Under this line sits a listing. Repeat exactly and only its lines from the one holding "Screen dimensions: 923x383" through the one holding "Select the 用户管理 users icon"; skip pictures.
━━━━━ Task material
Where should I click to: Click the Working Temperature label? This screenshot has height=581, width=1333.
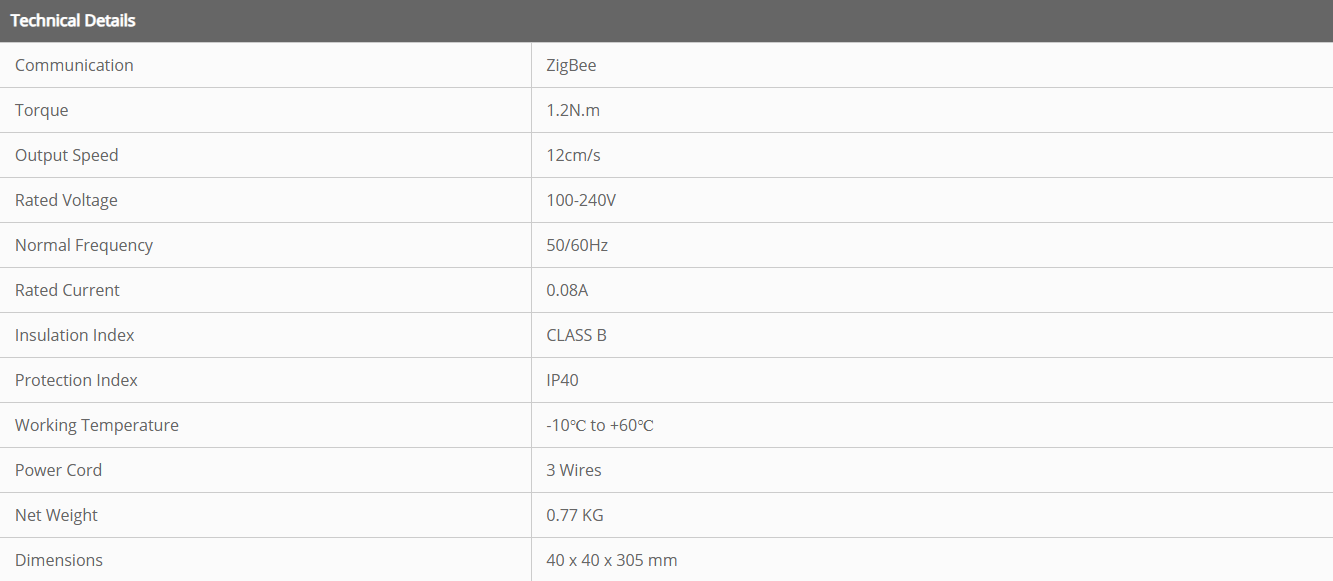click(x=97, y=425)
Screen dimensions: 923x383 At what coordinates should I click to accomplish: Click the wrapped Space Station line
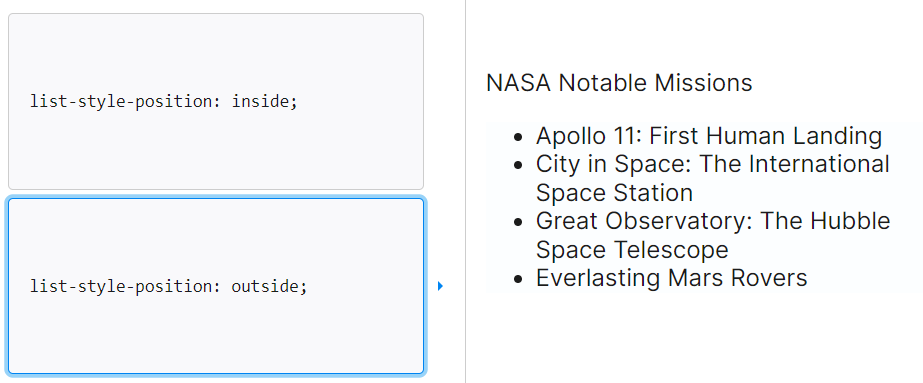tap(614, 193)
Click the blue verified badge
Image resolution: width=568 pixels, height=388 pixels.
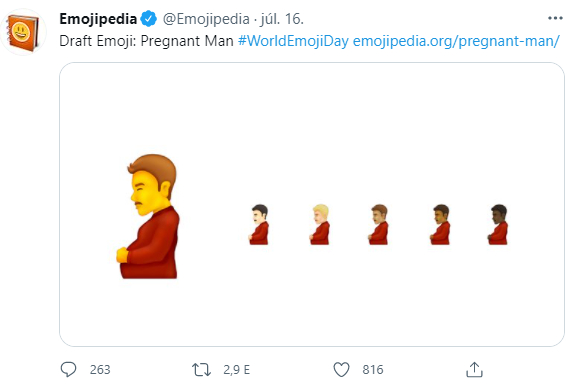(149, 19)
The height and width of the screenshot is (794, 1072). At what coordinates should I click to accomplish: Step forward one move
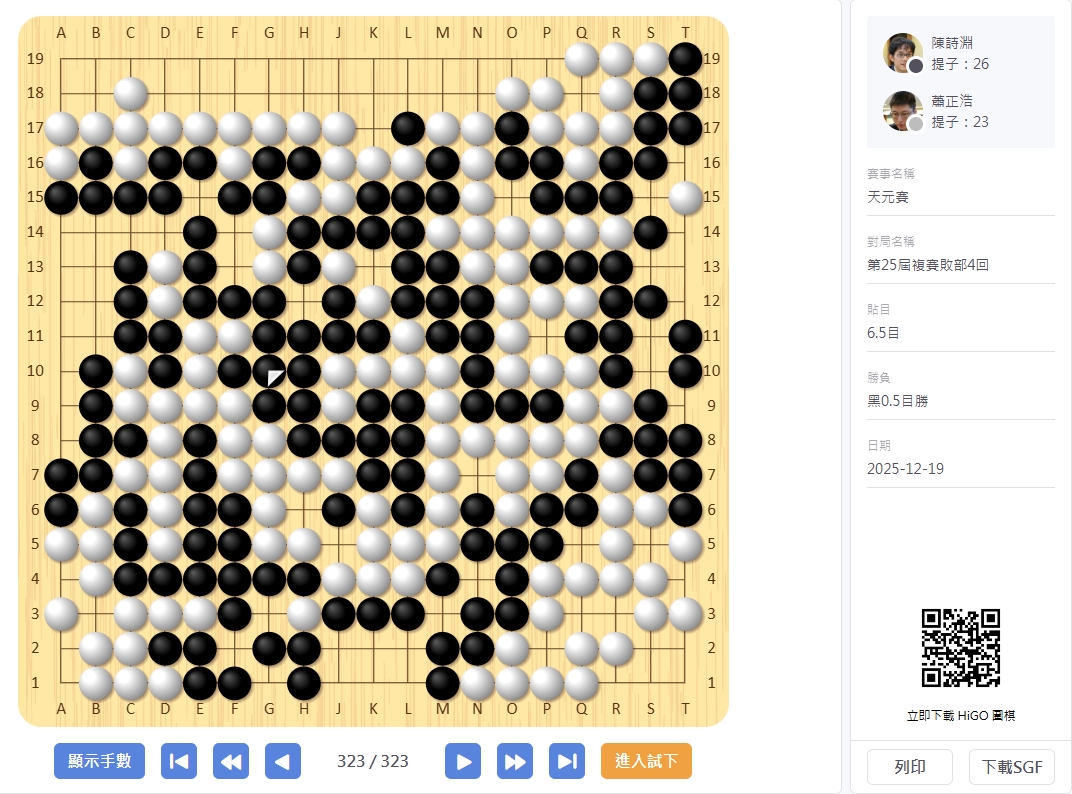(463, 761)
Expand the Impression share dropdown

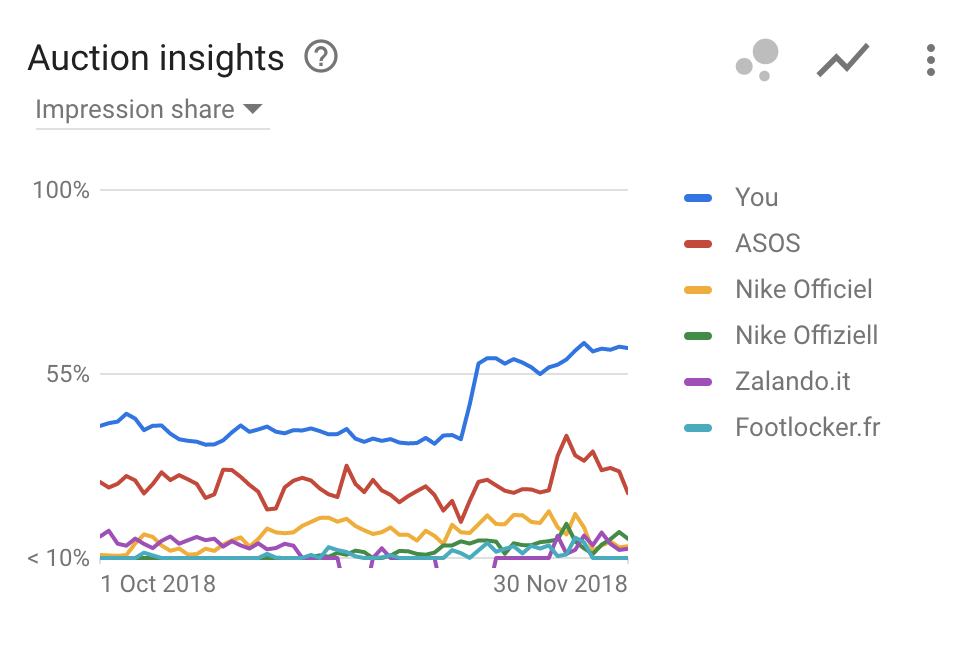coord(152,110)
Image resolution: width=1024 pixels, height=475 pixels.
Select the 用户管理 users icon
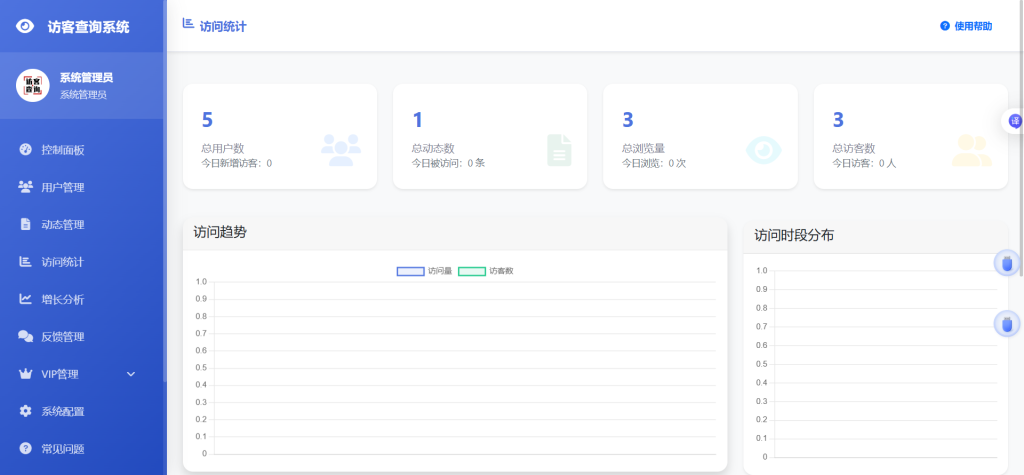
━━━━━━━━━━
━━━━━ Task material
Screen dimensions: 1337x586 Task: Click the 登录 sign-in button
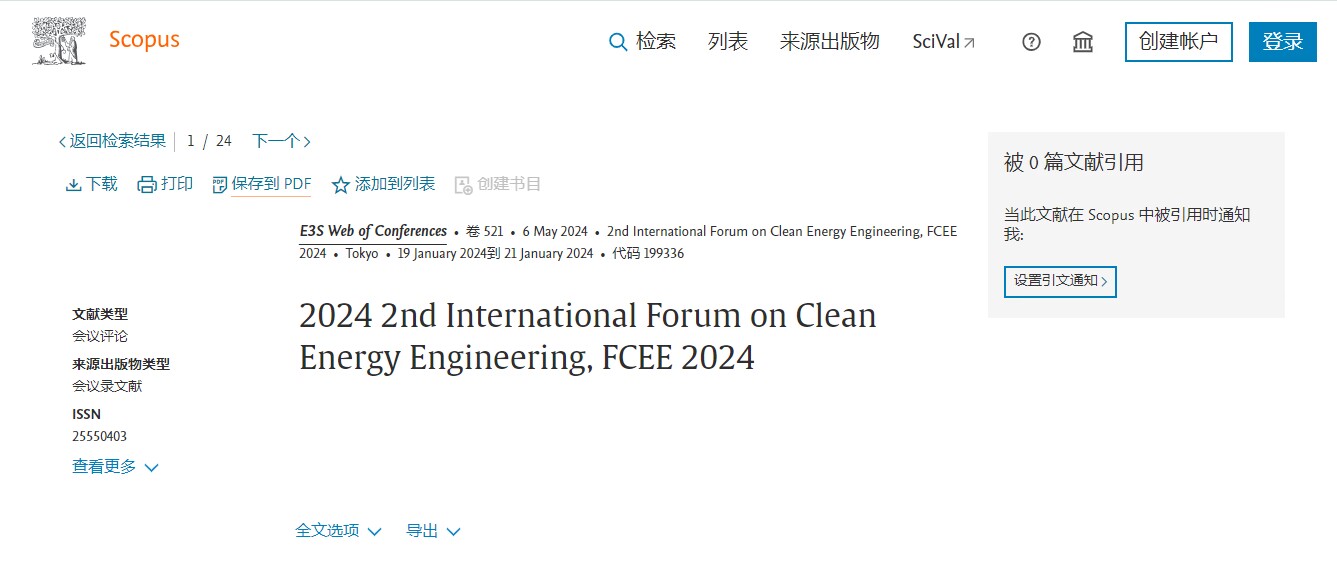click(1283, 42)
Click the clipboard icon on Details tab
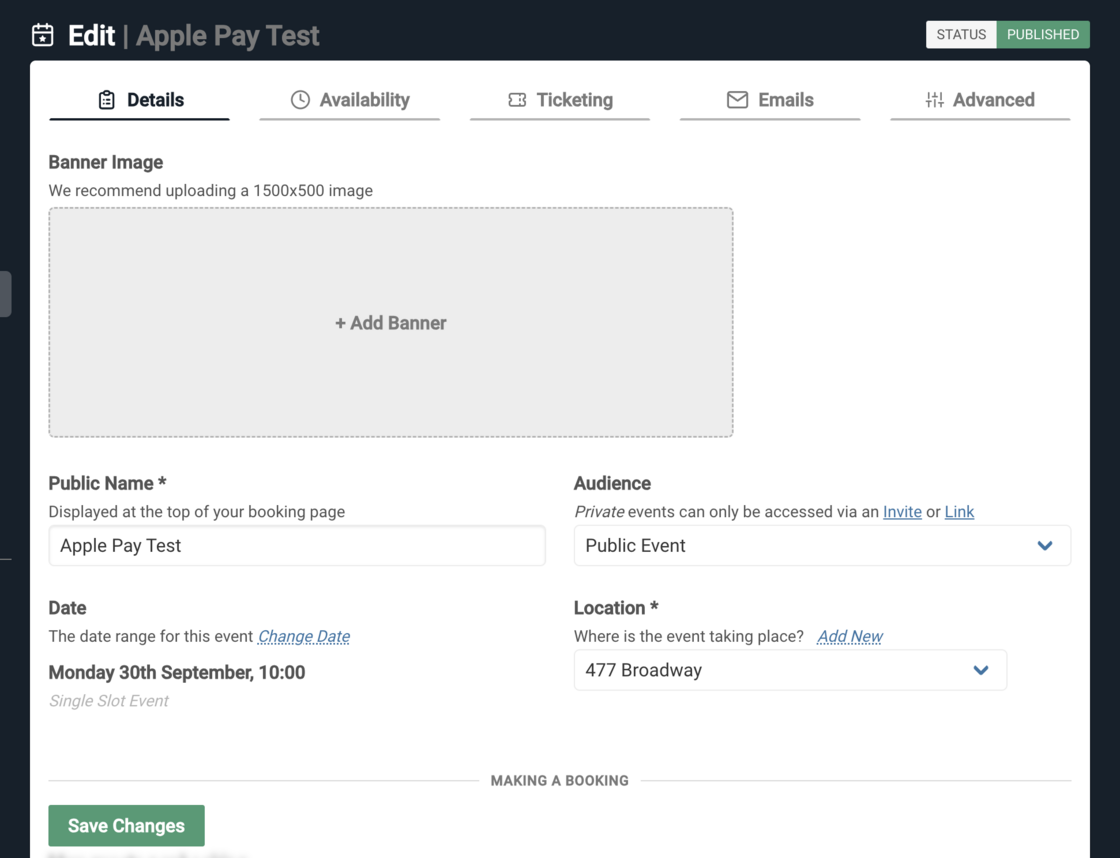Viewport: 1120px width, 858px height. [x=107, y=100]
━━━━━━━━━━
▶ Response box:
Screen dimensions: 923x383 At what coordinates should I click to accomplish: Click the wrapped Space Station line
tap(614, 193)
Click the blue verified badge
Image resolution: width=568 pixels, height=388 pixels.
(149, 19)
The height and width of the screenshot is (794, 1072). At what coordinates should I click to accomplish: Step forward one move
(463, 761)
Expand the Impression share dropdown

coord(152,110)
Image resolution: width=1024 pixels, height=475 pixels.
Select the 用户管理 users icon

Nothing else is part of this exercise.